Yesterday was our scheduled wedding day. Reminiscent, I looked at our wedding decorations and fairy lights, and there they were, nestled in the closet — coated with memories of the past. Soon after, it was 4 PM and I turned to Bruno and said, “It would’ve been the time of our ceremony, when we got married.” He began tearing up and I felt my heart twist and churn. Yet we knew that the only sane thing to do during an insane crossroads of our lives, was to simply be. To simply be present with each other — with what still is. We had our love and our strength to celebrate, and best of all, Keaton.

All was as it should be. Timing was always right in the grand scheme of life. Baby Keaton was proof — a small and cute one at that — of the synchronicity of events. He arrived at an uncertain moment in all our lives, and for good reason: he was needed. He was the uplifting joy to his grandparents’ day, and the smile that made life a little more bearable in the midst of unpredictability and darkness. He was the bearer of love and light, of strength and courage, of will and resilience.

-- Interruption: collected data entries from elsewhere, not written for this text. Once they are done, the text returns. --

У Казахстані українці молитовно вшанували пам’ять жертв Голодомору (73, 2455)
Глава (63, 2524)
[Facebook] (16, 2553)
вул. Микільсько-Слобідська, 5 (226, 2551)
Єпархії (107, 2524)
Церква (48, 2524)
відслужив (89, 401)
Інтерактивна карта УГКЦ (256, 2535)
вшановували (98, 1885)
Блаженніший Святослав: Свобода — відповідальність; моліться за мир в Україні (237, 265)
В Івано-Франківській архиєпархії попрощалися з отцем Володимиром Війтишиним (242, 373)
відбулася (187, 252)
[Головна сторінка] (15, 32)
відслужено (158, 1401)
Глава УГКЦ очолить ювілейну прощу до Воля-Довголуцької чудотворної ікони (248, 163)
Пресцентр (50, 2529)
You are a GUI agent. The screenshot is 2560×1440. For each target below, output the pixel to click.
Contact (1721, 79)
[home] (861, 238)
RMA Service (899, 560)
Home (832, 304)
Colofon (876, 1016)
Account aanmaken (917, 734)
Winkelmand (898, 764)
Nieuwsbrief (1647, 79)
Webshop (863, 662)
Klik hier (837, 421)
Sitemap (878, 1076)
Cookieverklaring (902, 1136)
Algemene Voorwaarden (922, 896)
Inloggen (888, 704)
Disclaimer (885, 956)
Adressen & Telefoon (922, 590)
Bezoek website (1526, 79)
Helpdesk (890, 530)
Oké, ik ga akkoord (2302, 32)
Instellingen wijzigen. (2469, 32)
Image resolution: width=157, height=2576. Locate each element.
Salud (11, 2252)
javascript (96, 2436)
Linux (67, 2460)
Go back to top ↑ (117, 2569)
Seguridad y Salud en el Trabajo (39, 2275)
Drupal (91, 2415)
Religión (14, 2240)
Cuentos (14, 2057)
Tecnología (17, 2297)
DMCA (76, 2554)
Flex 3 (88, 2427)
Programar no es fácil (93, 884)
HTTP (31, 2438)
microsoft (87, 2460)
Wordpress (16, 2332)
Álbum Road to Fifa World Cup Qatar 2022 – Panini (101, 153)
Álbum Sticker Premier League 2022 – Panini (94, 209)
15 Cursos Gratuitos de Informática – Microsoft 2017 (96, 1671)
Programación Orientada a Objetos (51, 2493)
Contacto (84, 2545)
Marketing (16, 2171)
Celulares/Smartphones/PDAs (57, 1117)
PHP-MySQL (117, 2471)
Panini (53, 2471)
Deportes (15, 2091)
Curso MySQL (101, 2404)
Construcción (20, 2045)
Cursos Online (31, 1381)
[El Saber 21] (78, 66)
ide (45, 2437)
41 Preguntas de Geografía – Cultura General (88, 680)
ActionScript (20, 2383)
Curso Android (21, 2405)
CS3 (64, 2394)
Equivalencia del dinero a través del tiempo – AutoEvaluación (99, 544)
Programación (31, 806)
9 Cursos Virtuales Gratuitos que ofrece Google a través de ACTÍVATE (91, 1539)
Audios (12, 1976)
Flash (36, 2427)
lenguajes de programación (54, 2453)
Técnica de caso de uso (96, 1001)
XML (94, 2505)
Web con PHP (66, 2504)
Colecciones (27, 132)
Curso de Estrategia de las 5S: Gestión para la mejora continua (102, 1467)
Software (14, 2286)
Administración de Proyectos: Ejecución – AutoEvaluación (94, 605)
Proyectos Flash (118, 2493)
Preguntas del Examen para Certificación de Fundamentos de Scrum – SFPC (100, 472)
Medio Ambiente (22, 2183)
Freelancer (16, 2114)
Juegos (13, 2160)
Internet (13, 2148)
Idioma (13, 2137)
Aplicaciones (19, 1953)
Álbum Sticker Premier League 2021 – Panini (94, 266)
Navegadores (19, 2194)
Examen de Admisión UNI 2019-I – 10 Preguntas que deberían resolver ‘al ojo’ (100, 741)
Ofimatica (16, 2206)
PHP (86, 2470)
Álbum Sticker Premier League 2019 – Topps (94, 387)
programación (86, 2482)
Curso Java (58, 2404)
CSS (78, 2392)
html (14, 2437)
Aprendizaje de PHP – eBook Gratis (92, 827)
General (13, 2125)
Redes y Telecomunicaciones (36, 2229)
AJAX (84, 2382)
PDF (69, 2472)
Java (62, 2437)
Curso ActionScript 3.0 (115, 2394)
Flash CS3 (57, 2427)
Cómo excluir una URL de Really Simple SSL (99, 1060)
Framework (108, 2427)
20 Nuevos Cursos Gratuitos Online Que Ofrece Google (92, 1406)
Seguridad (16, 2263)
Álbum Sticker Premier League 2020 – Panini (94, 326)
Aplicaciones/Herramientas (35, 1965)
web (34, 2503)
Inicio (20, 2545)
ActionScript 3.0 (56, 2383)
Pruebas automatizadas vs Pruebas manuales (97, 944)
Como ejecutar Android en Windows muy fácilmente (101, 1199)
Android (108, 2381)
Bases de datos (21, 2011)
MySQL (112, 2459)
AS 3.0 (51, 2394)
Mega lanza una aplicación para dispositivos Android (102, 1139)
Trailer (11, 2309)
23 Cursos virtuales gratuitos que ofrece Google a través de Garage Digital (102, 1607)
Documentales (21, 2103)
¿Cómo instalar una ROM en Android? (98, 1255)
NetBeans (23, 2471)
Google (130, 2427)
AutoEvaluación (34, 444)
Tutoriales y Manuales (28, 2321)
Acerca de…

In the end, we had our son. He was the emblem that married us, that tied us together evermore intimately and sweetly. No, life is never as it should be. We never had the chance to introduce my grandmother to her great-grandchild for the first and last time, nor have we had the chance to show him the world, nor did we ever get to walk down the aisle together hand-in-hand. But then again, yes, life is always as it should be. And every day, I thank the moon and the stars for our son, for he’s the greatest blessing in our lives.